Obama's Budget Proposal Maintains Maximum Pell Grant
President Obama’s fiscal year 2012 budget proposes two changes to federal student aid programs that would sustain the Pell Grant program and maintain its $5,550 maximum award. According to Mike Rotundo (Financial Aid), about 3,700 NMU students rely on Pell Grants.
“For Northern, the most important piece of Obama’s proposal is keeping the maximum Pell award at $5,550 so that our neediest students don’t see their funding impacted,” said Rotundo. “It’s important to maintain that level for some students to have access to higher education.”
Rotundo received an overview of the major provisions of the president’s request from the National Association of Student Financial Aid Administrators (NASFAA). The Obama administration projects a $20 billion shortfall for the Pell Grant program for academic year 2012-13. The cost has gone up significantly in recent years because of increased enrollment, greater financial need, broadened eligibility standards, higher awards and the introduction of second Pell Grants in a single award year.

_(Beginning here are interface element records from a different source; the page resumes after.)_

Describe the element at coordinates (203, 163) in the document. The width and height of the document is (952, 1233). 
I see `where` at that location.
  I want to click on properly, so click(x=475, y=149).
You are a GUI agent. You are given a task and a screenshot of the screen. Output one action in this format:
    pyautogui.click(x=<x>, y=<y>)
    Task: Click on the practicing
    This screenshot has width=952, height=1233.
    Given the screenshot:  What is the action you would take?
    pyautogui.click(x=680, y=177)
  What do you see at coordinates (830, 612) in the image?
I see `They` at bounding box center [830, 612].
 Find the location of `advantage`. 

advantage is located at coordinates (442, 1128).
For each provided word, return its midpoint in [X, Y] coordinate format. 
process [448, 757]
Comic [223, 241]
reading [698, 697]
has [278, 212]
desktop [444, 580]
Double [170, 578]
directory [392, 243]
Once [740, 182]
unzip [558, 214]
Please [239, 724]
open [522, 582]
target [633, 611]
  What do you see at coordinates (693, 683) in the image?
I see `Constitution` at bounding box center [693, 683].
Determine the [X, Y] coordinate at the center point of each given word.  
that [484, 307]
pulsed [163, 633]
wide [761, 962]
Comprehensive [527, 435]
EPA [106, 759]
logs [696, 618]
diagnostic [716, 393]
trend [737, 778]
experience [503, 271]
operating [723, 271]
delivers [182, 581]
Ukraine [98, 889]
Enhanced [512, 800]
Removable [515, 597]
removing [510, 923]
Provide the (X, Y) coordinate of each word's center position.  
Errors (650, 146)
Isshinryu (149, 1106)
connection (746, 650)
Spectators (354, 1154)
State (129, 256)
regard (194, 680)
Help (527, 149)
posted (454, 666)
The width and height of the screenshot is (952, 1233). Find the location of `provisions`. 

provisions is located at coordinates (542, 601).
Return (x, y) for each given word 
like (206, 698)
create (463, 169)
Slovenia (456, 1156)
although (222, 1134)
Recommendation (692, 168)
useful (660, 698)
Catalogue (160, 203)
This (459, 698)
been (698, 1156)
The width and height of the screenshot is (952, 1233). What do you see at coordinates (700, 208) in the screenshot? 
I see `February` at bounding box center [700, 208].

The NASFAA report said if the administration took no action to address the shortfall, the maximum grant could be reduced to $3,240. One change being proposed to sustain the program is to eliminate second Pell Grants in a single award year, ending what’s commonly known as the “year-round Pell.”
Rotundo said the Higher Education Opportunity Act previously established the year-round Pell and NMU was set to implement it this summer. But if the budget proposal goes through, a second grant will not be available to students this summer unless they have not yet reached their annual limit—perhaps because they attended part-time for a portion of the academic year or did not enroll until the winter semester.
A second change being proposed to maintain the maximum Pell award is to eliminate the Stafford loan subsidy for graduate students. Rather than paying no interest on direct loans while in school, graduate students would pay the 6.8 percent interest traditionally incurred by borrowers. A proposal to restructure the Perkins Loan program, similar to last year’s, would also eliminate interest subsidies and increase the interest rate to 6.8 percent. Loan funds would increase from $1 billion to $8.5 billion a year to provide loans to an estimated 3 million students and the repayments would be used to fund Pell Grants.
Another provision intends to cut down on improper Pell awards through enhanced IRS data transfer and verification.
“They’re looking to simplify the FAFSA (Free Application for Federal Student Aid) by having a direct transfer of financial information from the IRS,” said Rotundo. “Sometimes people get confused and make mistakes in transferring data from their tax returns to the FAFSA. This would pull IRS information directly to the appropriate fields of the FAFSA. They’re working to simplify the process and have more accurate data so they’re paying the right people.
“Obviously the president’s proposal is the first stage of the budget process. We have a long way to go and some things could change.”